Sound with my cochlear implant has no sense of direction, it could be coming from anywhere. I have many funny stories of wandering around like a detective to figure out the source of sounds, especially at home. The visual is still a big part of my life. Almost daily I ask the boy, what is that sound? Usually I know what a sound is, sometimes I can guess at what a sound is, other times I think I know what it is but just want to check, then there are some sounds where I just have to go what the heck is that?!
My deafness is something I wear every single day. I cannot put it safely in a box, it comes with me everywhere. There are no moments in which I can choose to be deaf or not. I have a toolbox full of tools, and I am incredibly adept at knowing which tools to apply to which situations. I am lucky in that I can speak and understand speech, for the most part, with the help of lipreading and now my cochlear implant. Lipreading is hard work, though; approximately, it is roughly only 30% of words that are being successfully read – the rest of it is a complicated operation going on at the same time to guess and piece together the words. It can be exhausting. Which is why another tool in my box is a whole other language, BSL, British Sign Language. This is something I can only whip out in certain situations, but it is a huge relief when I can.
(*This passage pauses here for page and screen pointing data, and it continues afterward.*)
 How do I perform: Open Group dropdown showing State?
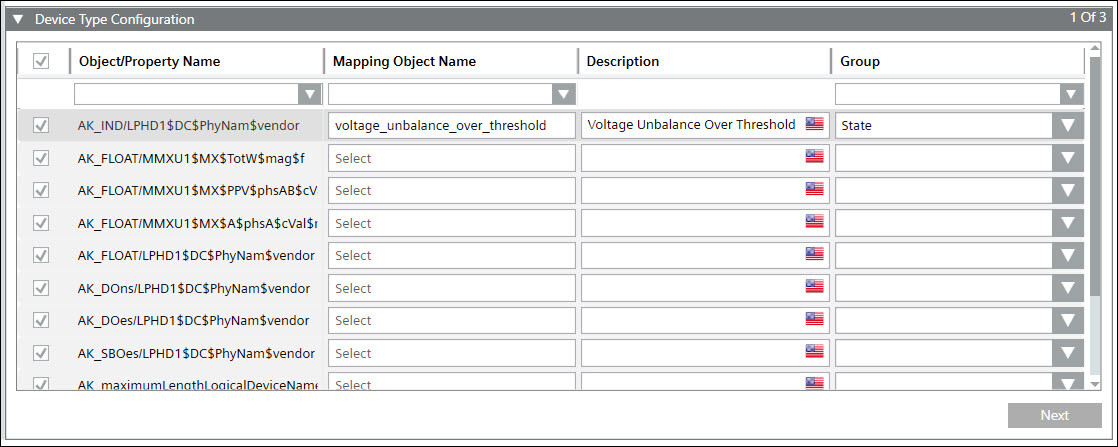click(x=1068, y=125)
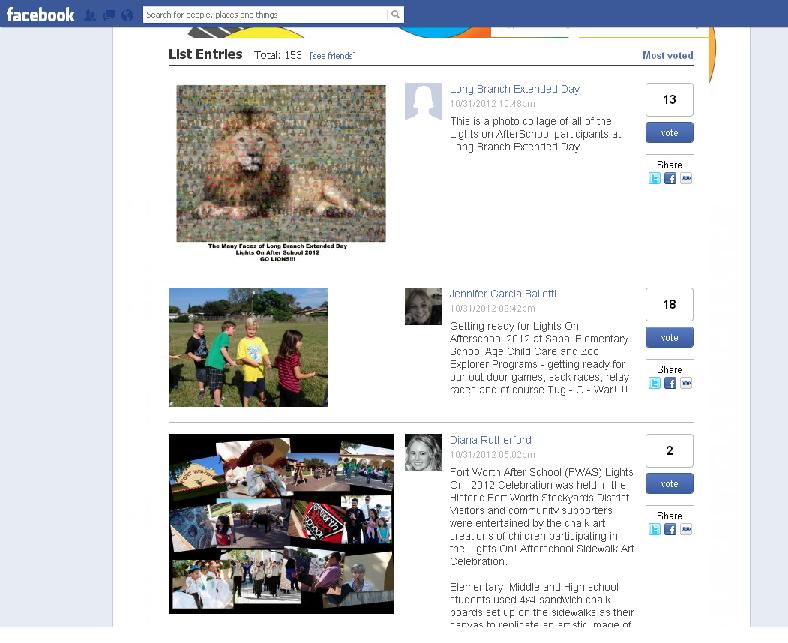The image size is (788, 643).
Task: Click the search magnifier icon
Action: point(396,15)
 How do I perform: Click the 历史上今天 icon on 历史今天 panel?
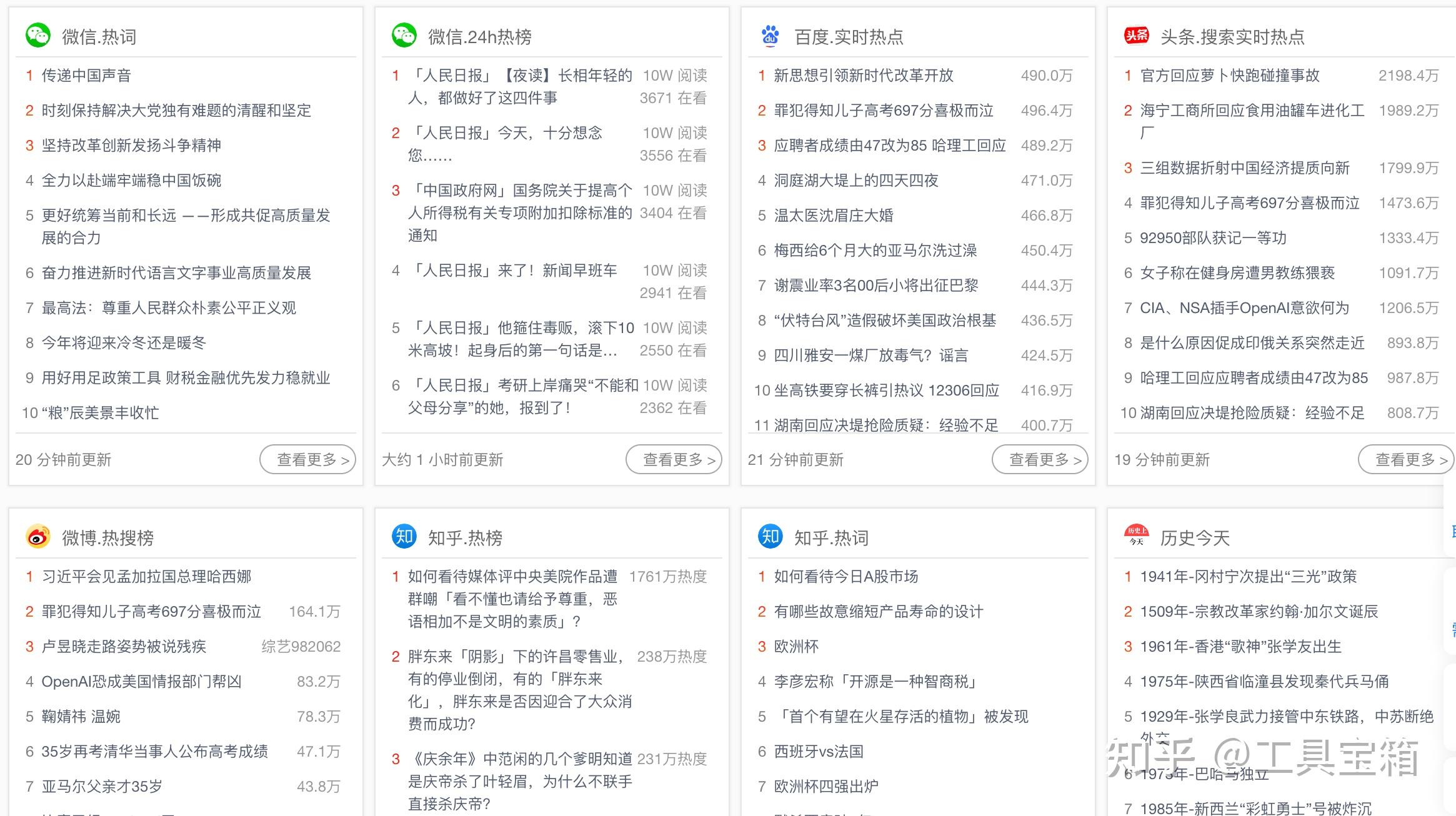click(1137, 536)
Online accessibility is another important topic, one which I may well cover in another post entirely. The most important thing, from a deaf perspective, is the use of captions. It is an ongoing, daily fight to help people understand the importance of adding captions to their video content online. There are some really amazing people advocating for the access rights of many other deaf people, which is why I think it should be covered in a separate post; I want to spotlight their work.
To be deaf is not a loss, it is a gain.